C'era qualcosa di incredibilmente disarmante nel modo in cui affrontava la vita. Lei non cercava di mostrare superiorità, né di mettere in evidenza le debolezze altrui. Eppure, era sempre un passo avanti, pronta a fare ciò che doveva essere fatto, senza mai un'esitazione. Non era una guerriera nel senso tradizionale, ma possedeva una forza che non si vedeva solo nei muscoli o nell'abilità con le armi.

Le braci ardenti del suo fastidio si spensero, sostituite da un'altra sensazione, più difficile da identificare. Un rispetto silenzioso, un sentimento di gratitudine che non riusciva a tradurre in parole.

Non era abituato a sentirsi grato. E certamente non era abituato a sentirsi vulnerabile.

«In ogni caso...», iniziò Kotallo, cercando di ricomporsi e modulare la voce su toni meno duri. «Ti sei mossa bene.».

L'ammissione gli uscì dalle labbra a denti stretti, ma le parole, una volta pronunciate, lo fecero sentire più calmo. Abbassò lo sguardo per un attimo, osservando il suolo irregolare, le impronte lasciate dal loro scontro. Il peso della sconfitta personale, non contro la macchina, ma contro se stesso, gli gravava sulle spalle.

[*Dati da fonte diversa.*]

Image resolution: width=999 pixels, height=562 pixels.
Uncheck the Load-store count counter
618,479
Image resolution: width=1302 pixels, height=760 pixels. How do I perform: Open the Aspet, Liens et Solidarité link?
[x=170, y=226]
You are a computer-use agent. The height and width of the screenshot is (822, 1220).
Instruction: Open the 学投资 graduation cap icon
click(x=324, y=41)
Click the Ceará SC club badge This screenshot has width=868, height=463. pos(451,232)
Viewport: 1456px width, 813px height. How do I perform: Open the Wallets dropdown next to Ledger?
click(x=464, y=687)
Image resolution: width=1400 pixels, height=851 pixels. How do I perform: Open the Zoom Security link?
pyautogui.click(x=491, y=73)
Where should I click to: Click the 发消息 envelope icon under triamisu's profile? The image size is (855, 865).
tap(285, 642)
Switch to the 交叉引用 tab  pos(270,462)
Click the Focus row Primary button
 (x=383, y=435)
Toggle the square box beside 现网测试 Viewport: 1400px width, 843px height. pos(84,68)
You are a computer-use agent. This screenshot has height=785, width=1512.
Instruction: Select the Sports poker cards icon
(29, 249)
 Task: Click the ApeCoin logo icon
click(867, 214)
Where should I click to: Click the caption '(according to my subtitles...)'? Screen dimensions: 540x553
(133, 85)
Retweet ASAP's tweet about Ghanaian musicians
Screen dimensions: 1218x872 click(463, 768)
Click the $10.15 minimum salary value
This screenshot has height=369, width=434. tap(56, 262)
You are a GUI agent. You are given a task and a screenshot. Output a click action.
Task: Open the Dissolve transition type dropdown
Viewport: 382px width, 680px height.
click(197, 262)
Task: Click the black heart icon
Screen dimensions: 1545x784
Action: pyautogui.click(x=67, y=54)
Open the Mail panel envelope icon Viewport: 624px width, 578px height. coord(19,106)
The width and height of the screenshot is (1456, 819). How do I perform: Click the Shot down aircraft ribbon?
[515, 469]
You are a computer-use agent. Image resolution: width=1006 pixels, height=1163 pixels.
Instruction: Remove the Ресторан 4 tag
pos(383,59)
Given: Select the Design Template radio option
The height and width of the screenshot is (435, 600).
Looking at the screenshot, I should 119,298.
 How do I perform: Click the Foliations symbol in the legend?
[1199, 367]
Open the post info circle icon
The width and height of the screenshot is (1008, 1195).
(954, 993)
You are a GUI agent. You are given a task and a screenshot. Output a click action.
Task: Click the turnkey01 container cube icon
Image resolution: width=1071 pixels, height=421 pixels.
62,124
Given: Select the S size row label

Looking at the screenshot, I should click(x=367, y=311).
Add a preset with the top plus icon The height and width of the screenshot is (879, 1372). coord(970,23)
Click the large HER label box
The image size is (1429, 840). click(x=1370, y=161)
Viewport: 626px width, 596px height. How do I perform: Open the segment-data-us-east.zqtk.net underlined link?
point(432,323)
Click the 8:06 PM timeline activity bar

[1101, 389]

Non voleva sembrare debole, né voleva quel senso di dipendenza che stava crescendo in lui ogni volta che la vedeva combattere al suo fianco.

Ma c'era anche qualcosa di nuovo, una sensazione che non riusciva a ignorare. Un affetto che, pur mescolato alla frustrazione, cresceva silenzioso.

Aloy si girò appena, un accenno di sorriso sulle labbra, ma non disse nulla. Forse aveva capito più di quanto Kotallo fosse pronto ad ammettere.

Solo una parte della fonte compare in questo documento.